Originally published as a column in the Saturday edition of the Kamloops Daily News on Saturday, August 3, 2013.

 

My mom had a coffee pot, red with black drawings. Wide-bottomed and with a spout just perfect for pouring, it often spilled while she was making coffee because someone would take her attention away from it for a second. I now suspect that it added a certain something to the whole coffee ritual.

My parents had coffee inside when the weather was cold, rainy or windy, and outside on the old bench sheltered by the grapevine during the summer months.

I used to drink coffee with them until my third year of university or so when I thought coffee made my heart jump and thus I gave it up. Missed it though every time the smell of my mom’s coffee would slither its steamy way into my room when I was visiting my parents.

My dad would ask “Are you sure you don’t want any?” I did, but every time I said “Better not.” I don’t have many regrets but the one I have is having missed one too many coffee times with my parents. It became way too real when my mom was no more.

A couple of years ago I was in one of my friends’ sunny kitchen. She was making coffee and it reminded me of my mom’s coffee, of my parents’ slow-paced coffee breaks and I said yes please when she asked if I wanted some.

The summer sun made patterns on the white table cloth and coffee tasted right.

After that, still in Vancouver, I came to discover tiny coffee shops with walls covered in old wooden panels and tables that had stories polished in them by many. Rainy days were best. I would sit and write when alone, or sit and chat when others joined.

I wondered at life’s ways by writing or chatting, and have become that much more grateful for the luxury of being tucked away to work in a coffee shop where time sits around the table just like good loving people in your life.

Then we moved to Kamloops and with us came the love for coffee. My partner and I sat in many coffee shops and came to love some more than others, but appreciate them all and the people who smile at us from behind the counter.

I sometimes meet with people over coffee and no, you don’t just choose a coffee shop, but the coffee shop for the meeting. Work-related or that hour break we sometimes need with a dear friend, coffee meetings are a good thing; or tea, for those who do not fancy coffee.
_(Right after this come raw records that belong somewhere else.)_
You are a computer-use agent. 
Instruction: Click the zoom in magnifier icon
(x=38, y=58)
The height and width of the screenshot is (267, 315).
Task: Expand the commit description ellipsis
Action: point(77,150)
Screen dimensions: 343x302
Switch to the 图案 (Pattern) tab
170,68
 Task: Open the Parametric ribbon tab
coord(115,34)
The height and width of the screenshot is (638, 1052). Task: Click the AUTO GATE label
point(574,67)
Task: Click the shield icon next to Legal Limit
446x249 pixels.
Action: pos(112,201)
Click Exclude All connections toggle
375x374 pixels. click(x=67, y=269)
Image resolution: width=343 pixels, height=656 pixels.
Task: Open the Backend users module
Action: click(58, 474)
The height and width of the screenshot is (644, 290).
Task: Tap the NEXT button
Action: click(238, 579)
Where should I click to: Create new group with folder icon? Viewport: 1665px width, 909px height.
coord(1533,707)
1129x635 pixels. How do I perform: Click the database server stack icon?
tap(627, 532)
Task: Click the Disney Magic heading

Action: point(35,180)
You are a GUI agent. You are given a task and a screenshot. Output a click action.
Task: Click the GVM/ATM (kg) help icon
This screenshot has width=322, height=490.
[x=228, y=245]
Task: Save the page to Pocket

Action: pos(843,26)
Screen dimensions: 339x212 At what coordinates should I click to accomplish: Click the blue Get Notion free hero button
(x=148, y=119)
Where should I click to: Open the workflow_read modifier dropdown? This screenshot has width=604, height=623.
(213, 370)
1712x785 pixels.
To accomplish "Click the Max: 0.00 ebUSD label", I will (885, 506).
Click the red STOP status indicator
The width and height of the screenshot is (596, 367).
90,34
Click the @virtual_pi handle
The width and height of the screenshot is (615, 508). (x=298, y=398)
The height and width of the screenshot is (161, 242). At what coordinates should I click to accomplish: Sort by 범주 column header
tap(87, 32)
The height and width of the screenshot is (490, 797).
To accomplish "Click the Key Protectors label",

Then there’s the coffee we make at home. Cowboy coffee that is. Black, no sugar. And the coffee we make when we camp. One of the best we’ve ever had was at the feet of Black Tusk, near Whistler. Early morning sun was dunking its rays in the coffee pot we were taking turn sipping coffee from.

A few years ago when my parents came over for a visit, my mom brought me a coffee pot like hers. Same size but yellow and with a beautiful drawing of my hometown on it.

It sat in the cupboard for a while, because I was still not a coffee drinker and I could not use it for tea or anything else. It was meant for coffee so it sulked its way into idleness until I started drinking coffee again.

Now we make coffee in it and weekend mornings after breakfast find us on the front porch. If it’s winter we wrap ourselves in blankets. Only heavy rains can chase us in. And not always. There’s a certain beauty in rain and coffee mixed together.

Coffee is, you see, those few special moments you share with someone or just by yourself. It’s also gratefulness for being present in a moment, and you could argue it is a rather simple joy. It is, one that extends way beyond the rim of a pot or mug.

I often meet my partner for coffee and every time has its own flavor. Sometimes we make it a work day and write, other times we celebrate togetherness and the profundity of simple silent moments.

I will continue to be grateful for the memories we weave over coffee around the city we’ve come to love: For its charming coffee shops, for the friends we have made, for the beautiful hills that seem empty but never are, and for all the lakes that jewel themselves like a most amazing pendant around the place we are now calling home.